Gauge will not be used in extreme environment or any rapidly chaging temps.

 

OK, so there are either three bridge completion resistors or maybe just one. If you are using a fast responding current regulator then it may not affect the frequency response at all.
BUT, for the best frequency response and the greatest accuracy, I recommend using three resistors plus the resistance leg in a full-bridge arrangement, along with a voltage regulated supply and a differential input instrument amplifier. That arrangement will remove the power supply from affecting the frequency response, and greatly reduce the effect of any supply noise on the signal. With an almost constant load on the supply the regulation should be quite good, and small voltage variations will produce very small changes in system gain.
Besides that, regulated voltage supplies are easier than regulated current supplies.

 

I will start with some questions: Is this application using a full four element strain gage,

#
Bill,
NO, read and try to understand the previous posts and check the TS's circuit diagram.!

OK, so there are either three bridge completion resistors or maybe just one.

The TS's text and circuit diagrams show CLEARLY there is only sensor element.

If you are using a fast responding current regulator, then it may not affect the frequency response at all.

The TS has already posted this comment
Gauge will not be used in extreme environment or any rapidly changing temps.

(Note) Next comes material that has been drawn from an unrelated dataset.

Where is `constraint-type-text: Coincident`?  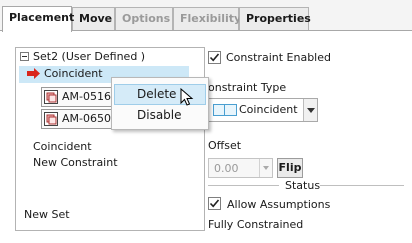
constraint-type-text: Coincident is located at coordinates (62, 146).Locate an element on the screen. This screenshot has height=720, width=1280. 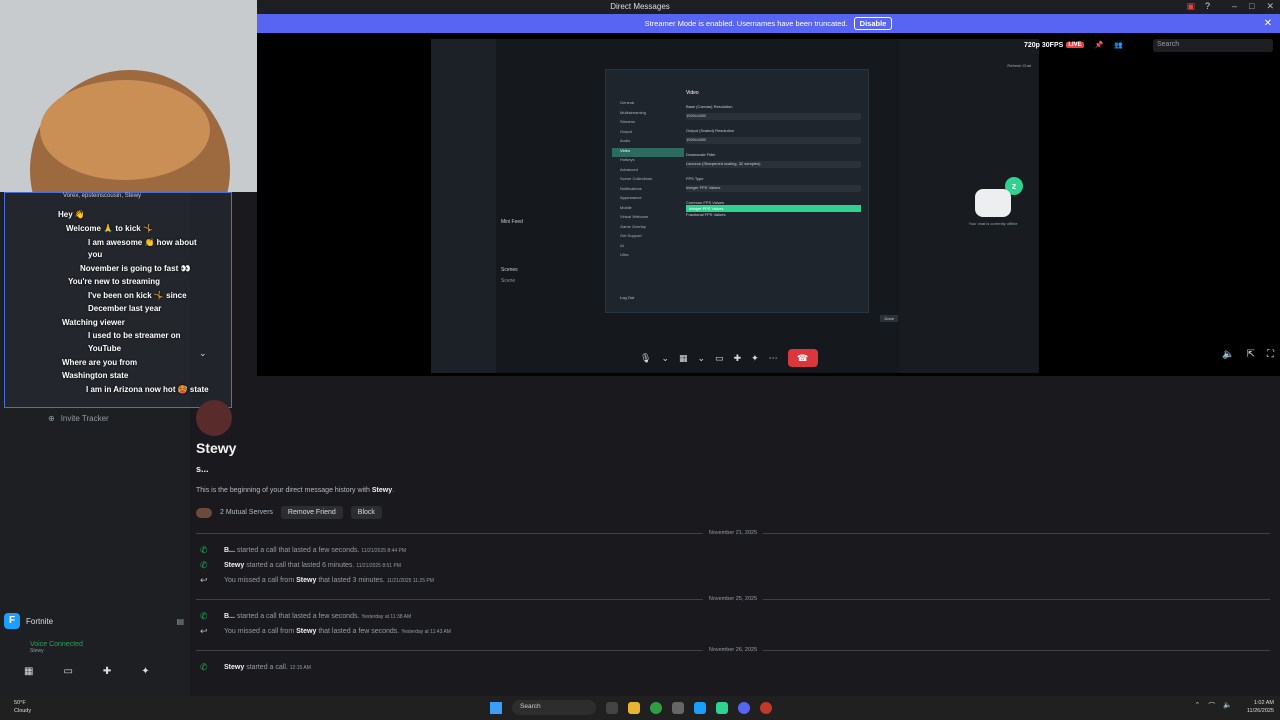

Why did you insist on posting statements that are not related to what the TS is asking and just serve to confuse the TS and disrupt threads?

E

 

The current regulator circuits do show only one resistive element, BUT a whole lot of strain gage applications use a full bridge, including most pressure transducers and most load cells. And not everybody shows the complete bridge when they are discussing the power supply.
In addition, the normal arrangement for providing the best stability with a single resistive element and an instrument amplifier is to use three resistors to provide a bridge circuit and use the differential inputs. This does allow the use of a regulated voltage supply.
If all of that is likely to confuse the TS, then there are other issues. Some arrangements are much easier to keep stable and accurate than some other arrangements.

 

#
Bill,
NO, read and try to understand the previous posts and check the TS's circuit diagram.!



The TS's text and circuit diagrams show CLEARLY there is only sensor element.



The TS has already posted this comment
Gauge will not be used in extreme environment or any rapidly changing temps.

Why did you insist on posting statements that are not related to what the TS is asking and just serve to confuse the TS and disrupt threads?

E

I add things that are not always directed at the specific question because sometimes an alternate scheme may offer some actual benefits.

Looking at an issue with a microscope may not reveal some of the larger picture information.